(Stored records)
# # # # # # #

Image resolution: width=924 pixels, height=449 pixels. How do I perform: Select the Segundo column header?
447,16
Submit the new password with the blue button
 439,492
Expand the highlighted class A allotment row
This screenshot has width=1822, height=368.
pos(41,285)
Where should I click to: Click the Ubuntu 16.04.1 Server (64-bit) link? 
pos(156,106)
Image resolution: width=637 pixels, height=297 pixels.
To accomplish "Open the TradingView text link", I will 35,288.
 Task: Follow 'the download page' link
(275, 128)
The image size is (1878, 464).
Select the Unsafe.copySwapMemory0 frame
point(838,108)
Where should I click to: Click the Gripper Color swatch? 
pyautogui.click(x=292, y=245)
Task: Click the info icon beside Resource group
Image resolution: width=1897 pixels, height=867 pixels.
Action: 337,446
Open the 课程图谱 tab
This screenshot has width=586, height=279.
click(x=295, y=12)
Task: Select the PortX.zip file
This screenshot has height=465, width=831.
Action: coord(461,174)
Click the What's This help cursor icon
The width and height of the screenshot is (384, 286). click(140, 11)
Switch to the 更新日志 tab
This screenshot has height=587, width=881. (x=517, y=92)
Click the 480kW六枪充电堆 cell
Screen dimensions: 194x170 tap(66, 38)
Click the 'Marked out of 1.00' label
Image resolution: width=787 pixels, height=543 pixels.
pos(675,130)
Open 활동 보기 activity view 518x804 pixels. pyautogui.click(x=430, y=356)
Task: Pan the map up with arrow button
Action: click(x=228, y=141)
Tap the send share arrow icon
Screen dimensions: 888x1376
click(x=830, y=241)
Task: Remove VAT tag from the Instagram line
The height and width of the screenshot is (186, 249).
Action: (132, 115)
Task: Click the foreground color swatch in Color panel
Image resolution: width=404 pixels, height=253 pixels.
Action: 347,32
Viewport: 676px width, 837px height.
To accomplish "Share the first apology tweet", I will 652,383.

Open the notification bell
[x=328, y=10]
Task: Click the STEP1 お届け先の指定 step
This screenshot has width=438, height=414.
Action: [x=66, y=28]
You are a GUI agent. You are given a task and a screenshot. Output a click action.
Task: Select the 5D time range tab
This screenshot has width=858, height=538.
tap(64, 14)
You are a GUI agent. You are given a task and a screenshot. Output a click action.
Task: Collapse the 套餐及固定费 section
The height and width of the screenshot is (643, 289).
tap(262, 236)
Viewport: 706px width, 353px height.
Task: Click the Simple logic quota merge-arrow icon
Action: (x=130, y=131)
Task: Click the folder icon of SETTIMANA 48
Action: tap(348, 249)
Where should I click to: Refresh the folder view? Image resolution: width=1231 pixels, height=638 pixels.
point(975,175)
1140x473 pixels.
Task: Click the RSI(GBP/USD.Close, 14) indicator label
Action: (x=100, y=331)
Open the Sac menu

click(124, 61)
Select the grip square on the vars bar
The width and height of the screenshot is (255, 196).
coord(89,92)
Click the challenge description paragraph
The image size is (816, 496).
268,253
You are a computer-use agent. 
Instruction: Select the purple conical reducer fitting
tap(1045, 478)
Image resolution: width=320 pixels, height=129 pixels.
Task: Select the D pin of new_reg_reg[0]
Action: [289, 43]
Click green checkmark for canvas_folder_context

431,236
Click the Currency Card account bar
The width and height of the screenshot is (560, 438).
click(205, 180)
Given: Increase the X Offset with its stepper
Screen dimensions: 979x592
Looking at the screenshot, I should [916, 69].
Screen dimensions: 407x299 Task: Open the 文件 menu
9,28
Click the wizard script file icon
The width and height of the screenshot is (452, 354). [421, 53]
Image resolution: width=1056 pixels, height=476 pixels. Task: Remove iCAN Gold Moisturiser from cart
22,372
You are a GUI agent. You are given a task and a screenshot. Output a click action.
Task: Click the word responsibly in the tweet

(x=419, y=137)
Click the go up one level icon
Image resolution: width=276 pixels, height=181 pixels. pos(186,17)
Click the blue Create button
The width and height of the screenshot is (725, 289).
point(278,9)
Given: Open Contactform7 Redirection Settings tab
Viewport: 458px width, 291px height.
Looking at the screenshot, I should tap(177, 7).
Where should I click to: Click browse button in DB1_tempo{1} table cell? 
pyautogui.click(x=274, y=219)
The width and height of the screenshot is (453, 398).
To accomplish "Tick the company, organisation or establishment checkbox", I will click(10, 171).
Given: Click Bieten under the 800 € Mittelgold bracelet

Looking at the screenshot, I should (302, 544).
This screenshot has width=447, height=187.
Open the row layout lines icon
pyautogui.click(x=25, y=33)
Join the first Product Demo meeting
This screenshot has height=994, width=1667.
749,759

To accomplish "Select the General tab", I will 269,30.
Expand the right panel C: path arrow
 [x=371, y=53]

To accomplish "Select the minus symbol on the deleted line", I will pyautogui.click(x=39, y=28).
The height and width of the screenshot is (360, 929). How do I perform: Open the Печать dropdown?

# # # # # # #

## [Exercise brief]
Report the count, and only the count, of lines in the records above that contain "first".

## [Written solution]
2